Seeing Landscape
Lapin Contemporary, North Adams, MA • lapincuriosities.com • Through December 28, 2024
This seemingly disparate, yet smartly edited exhibition is the fourth at what Cristina Barbedo calls her “emerging gallery” founded last April in North Berkshire’s historic Norad Mill. A Brazilian-born ceramist turned jewelry designer, Barbedo seeks out (by networking and trolling social media) visual artists who catch her eye, then links them with others who share stylistic or narrative traits to curate an exhibition.

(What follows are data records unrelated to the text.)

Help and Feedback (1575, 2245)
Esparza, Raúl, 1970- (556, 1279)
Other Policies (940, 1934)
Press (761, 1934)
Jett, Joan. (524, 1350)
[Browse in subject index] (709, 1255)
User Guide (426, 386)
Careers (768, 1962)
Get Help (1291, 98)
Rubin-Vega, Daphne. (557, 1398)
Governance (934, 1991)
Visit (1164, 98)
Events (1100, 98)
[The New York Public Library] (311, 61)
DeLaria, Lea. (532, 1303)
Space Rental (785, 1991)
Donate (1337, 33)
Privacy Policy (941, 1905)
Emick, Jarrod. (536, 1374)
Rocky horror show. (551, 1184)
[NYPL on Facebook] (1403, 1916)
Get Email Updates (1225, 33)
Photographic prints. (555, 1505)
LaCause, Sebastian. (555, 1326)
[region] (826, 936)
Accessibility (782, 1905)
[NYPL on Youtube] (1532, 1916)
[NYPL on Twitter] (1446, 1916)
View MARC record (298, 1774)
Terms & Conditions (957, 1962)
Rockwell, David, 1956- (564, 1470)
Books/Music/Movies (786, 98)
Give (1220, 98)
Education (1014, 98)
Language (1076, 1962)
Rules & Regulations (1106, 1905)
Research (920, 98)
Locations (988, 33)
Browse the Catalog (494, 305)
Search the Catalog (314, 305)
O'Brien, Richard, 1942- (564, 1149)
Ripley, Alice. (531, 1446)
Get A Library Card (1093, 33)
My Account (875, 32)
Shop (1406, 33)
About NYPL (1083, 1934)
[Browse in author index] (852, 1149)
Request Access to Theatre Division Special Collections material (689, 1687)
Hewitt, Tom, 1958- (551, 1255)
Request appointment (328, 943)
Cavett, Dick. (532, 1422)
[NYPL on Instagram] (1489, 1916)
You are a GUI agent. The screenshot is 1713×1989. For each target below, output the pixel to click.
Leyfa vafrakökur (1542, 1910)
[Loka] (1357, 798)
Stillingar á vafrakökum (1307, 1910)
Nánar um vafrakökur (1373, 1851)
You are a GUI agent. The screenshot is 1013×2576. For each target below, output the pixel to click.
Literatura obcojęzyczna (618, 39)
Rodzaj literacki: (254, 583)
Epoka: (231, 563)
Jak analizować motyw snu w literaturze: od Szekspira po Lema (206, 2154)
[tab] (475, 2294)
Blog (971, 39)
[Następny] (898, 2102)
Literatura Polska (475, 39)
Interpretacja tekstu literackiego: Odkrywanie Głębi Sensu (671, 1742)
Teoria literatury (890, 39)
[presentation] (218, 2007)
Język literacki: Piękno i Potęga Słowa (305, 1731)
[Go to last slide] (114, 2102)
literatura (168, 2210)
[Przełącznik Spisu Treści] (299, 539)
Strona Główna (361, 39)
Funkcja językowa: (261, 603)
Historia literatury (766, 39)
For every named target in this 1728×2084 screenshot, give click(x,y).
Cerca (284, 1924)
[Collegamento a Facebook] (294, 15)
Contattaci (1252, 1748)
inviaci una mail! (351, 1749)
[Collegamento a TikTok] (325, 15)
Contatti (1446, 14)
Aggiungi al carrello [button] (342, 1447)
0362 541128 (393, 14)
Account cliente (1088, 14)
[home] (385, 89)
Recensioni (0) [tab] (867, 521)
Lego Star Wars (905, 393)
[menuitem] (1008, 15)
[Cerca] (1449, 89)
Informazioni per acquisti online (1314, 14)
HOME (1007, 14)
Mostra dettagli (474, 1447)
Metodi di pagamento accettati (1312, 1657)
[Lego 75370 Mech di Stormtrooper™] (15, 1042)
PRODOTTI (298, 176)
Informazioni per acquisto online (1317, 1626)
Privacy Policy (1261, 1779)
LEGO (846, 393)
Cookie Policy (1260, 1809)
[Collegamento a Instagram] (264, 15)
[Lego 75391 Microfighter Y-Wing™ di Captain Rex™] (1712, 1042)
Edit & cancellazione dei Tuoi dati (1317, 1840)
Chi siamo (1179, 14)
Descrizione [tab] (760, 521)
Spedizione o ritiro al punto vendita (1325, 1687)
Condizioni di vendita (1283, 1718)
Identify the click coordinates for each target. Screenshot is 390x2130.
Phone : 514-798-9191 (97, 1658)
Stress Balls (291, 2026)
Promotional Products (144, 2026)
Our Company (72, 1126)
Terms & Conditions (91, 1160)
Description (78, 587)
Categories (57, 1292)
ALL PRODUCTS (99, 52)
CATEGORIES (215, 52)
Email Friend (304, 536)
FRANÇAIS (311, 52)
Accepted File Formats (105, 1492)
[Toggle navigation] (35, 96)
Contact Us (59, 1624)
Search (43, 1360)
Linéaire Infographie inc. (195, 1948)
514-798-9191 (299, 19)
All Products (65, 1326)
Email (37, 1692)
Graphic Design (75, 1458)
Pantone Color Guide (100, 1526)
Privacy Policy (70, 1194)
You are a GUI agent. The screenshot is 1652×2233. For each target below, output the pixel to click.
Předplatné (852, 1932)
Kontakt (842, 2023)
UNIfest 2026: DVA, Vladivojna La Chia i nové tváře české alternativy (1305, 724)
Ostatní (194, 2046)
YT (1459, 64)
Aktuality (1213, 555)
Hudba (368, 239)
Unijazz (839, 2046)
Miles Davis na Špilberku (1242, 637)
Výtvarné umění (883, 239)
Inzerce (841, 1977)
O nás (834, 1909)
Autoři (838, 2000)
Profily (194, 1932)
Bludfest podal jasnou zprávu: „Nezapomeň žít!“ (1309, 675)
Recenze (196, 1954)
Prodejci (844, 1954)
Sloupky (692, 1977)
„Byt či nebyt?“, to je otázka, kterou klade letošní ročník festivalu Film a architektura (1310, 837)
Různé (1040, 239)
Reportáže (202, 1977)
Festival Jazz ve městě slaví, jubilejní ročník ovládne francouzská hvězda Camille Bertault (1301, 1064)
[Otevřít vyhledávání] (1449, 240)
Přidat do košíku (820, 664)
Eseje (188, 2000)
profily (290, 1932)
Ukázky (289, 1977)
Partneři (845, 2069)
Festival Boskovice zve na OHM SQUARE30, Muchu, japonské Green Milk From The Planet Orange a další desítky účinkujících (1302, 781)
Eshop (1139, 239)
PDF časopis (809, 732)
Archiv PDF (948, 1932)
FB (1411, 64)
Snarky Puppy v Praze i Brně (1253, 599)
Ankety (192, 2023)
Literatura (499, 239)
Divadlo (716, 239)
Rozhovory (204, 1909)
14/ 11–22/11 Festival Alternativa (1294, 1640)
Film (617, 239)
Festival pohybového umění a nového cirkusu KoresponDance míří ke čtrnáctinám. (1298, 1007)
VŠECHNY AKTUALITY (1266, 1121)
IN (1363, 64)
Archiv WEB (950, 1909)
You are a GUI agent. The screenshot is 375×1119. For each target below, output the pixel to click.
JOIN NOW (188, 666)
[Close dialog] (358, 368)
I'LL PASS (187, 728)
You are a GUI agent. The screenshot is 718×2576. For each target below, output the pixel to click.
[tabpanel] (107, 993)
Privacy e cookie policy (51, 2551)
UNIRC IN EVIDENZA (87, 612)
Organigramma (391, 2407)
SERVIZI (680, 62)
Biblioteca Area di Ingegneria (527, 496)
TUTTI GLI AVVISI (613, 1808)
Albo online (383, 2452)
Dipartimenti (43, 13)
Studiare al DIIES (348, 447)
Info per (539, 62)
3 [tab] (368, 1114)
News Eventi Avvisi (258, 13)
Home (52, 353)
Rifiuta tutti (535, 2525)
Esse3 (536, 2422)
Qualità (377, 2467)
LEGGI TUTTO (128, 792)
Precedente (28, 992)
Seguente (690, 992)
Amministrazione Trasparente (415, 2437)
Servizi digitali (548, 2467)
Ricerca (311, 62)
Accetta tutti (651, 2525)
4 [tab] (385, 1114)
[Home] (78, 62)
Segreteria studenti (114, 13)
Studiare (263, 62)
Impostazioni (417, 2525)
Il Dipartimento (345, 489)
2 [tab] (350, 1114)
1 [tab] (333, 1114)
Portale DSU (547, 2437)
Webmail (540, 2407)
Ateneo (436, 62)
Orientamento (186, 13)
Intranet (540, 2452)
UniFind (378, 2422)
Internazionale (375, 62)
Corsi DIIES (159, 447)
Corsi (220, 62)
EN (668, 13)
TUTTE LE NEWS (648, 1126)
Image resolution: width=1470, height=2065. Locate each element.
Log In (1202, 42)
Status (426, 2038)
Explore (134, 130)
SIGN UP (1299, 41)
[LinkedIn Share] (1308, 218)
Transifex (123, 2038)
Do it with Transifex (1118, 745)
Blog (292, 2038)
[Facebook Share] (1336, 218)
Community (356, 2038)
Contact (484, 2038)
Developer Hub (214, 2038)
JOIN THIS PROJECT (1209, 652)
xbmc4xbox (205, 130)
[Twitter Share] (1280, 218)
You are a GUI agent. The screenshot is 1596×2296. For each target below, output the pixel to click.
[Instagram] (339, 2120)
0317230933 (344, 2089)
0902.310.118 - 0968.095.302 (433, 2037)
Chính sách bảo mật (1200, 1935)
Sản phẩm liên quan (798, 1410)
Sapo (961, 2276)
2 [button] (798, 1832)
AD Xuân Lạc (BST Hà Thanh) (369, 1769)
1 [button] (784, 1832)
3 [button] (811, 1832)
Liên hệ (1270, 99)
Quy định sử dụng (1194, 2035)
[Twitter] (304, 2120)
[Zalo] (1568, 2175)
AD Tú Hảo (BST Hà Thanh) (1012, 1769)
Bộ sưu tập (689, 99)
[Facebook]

In this case, it’s a photographer, multimedia artist and graphic designer in Seeing Landscape.
John Lanterman, a Berkshire landscape architect for whom photography plays a supporting role, is the show’s lens man. His black-and-white images are riveting for the way cloud-splashed skies spill light over hills, meadows and groves of trees. In one, a tiny fragment of the moon hangs above roiling masses of shadow and light. In another, sunlight animates shimmering crowns of aspens.
Wilmington, Vermont-based painter and glass artist Jen Violette uses barn-shaped structures as visual tropes in multiple paintings and blown-glass pieces of blue, tangerine and lime. Often they rest on pillows of glass. In one significant departure, she positions a grove of glass trees in a grid suggesting human order imposed on nature.
Graphic artist Douglas Gilbert is Barbedo’s husband and business partner. They relocated from New York to Williamstown in 2022. His signature logo, a rabbit or lapin, inspired the gallery name. Gilbert coaxes shadowy, black-and-white images of hills, meadows and trees from thickets of crosshatched charcoal lines and dashes.
Although widely different in their chosen media, the three artists share common ground in expert craftsmanship and rural subject matter.
The rural aspect extends to mountain views visible through the loft gallery’s massive windows in the Norad Mill. Built in 1863 to process wool, the four-story mill is now a small-business shopping center. Its location on the Route 2 “Cultural Corridor” between MASS MoCA in North Adams and the Clark Art Institute in Williamstown is a strategic advantage, Barbedo says, in attracting New York and Boston-based visitors who tend to buy art. She also makes diverse use of the loft space with a studio for her jewelry making and a gift shop stocking her work and that of her husband as well other artisans.
“It’s all a work in progress,” Barbedo said. “I hope to grow a gallery.”